Work instructions: Please output only the lines running from the one that contains "You are a GUI" through the last line of the data below, exactly as they stand, with no pictures.

Exercise materials:
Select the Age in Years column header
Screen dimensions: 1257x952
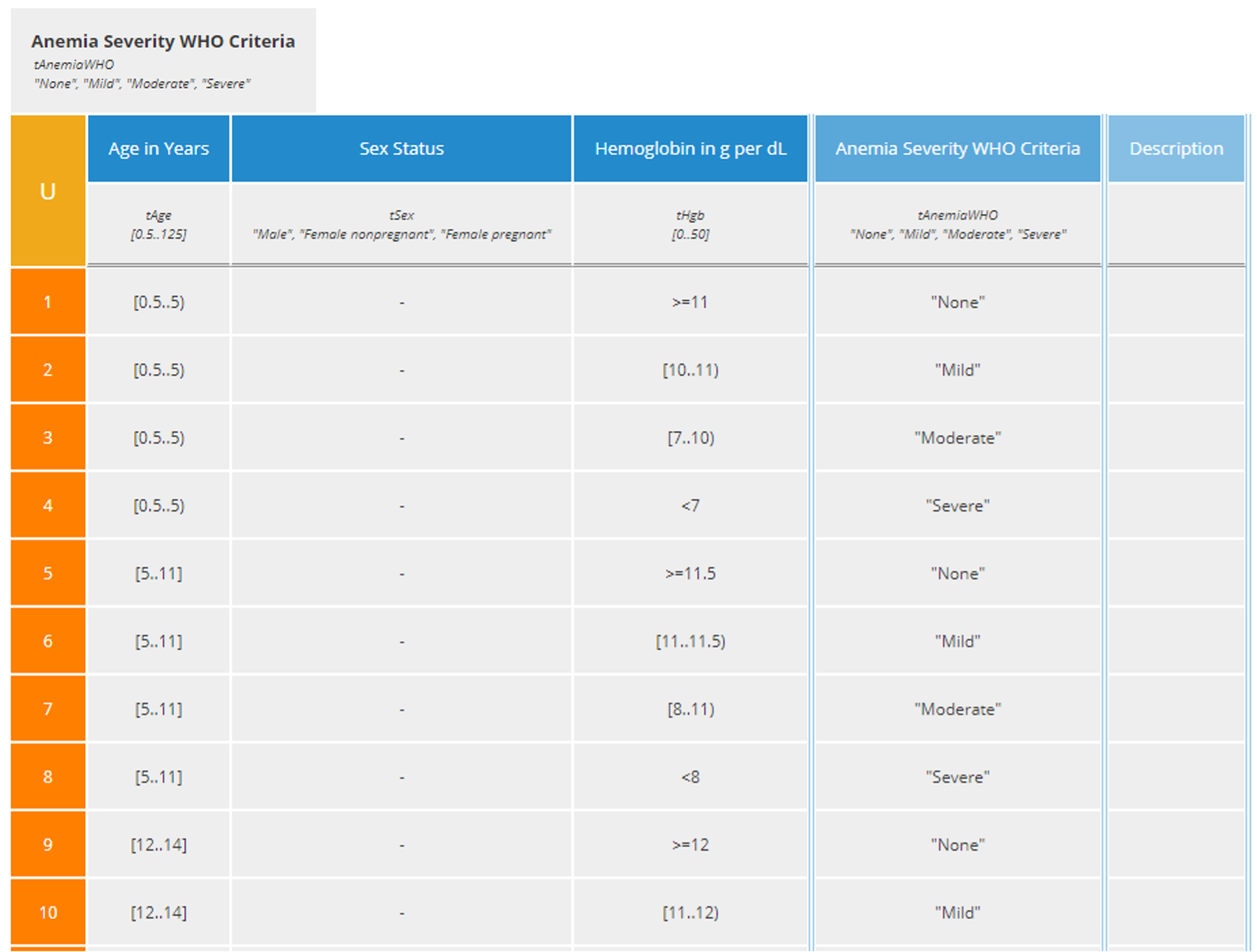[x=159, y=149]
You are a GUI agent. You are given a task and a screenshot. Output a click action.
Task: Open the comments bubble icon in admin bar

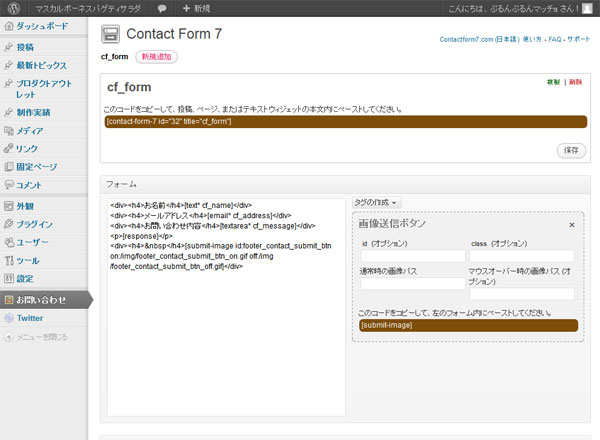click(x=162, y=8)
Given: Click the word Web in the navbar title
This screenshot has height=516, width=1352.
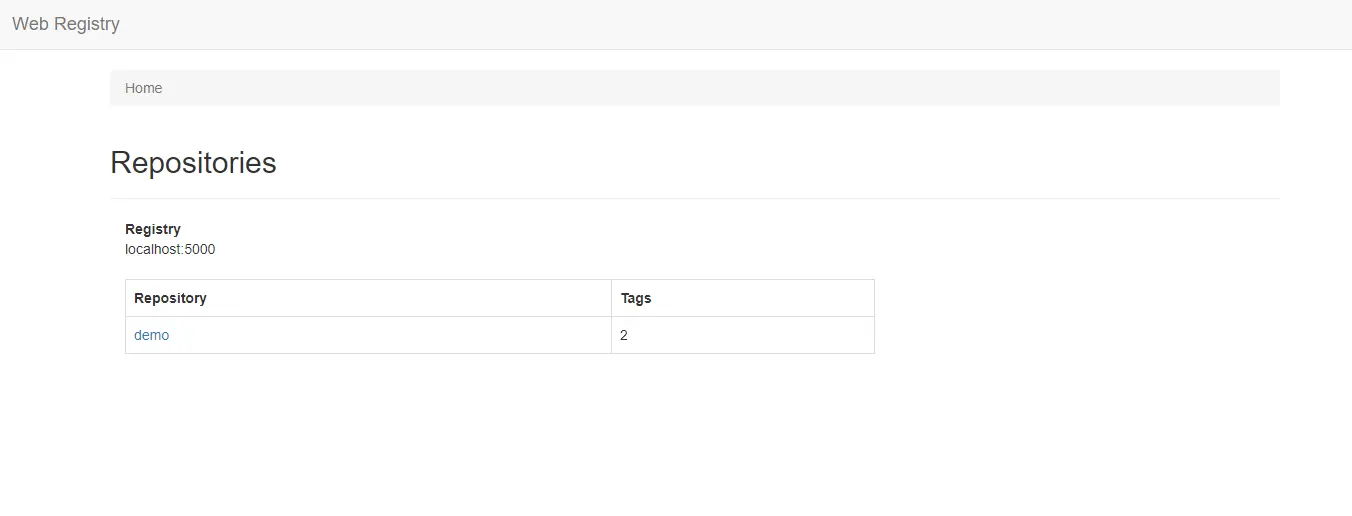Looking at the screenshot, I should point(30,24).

Written answer:
You are a GUI agent. You are given a task and a screenshot. Output a click action.
Task: Open the comments bubble icon in admin bar

click(x=162, y=8)
Given: Click the word Web in the navbar title
This screenshot has height=516, width=1352.
Looking at the screenshot, I should point(30,24).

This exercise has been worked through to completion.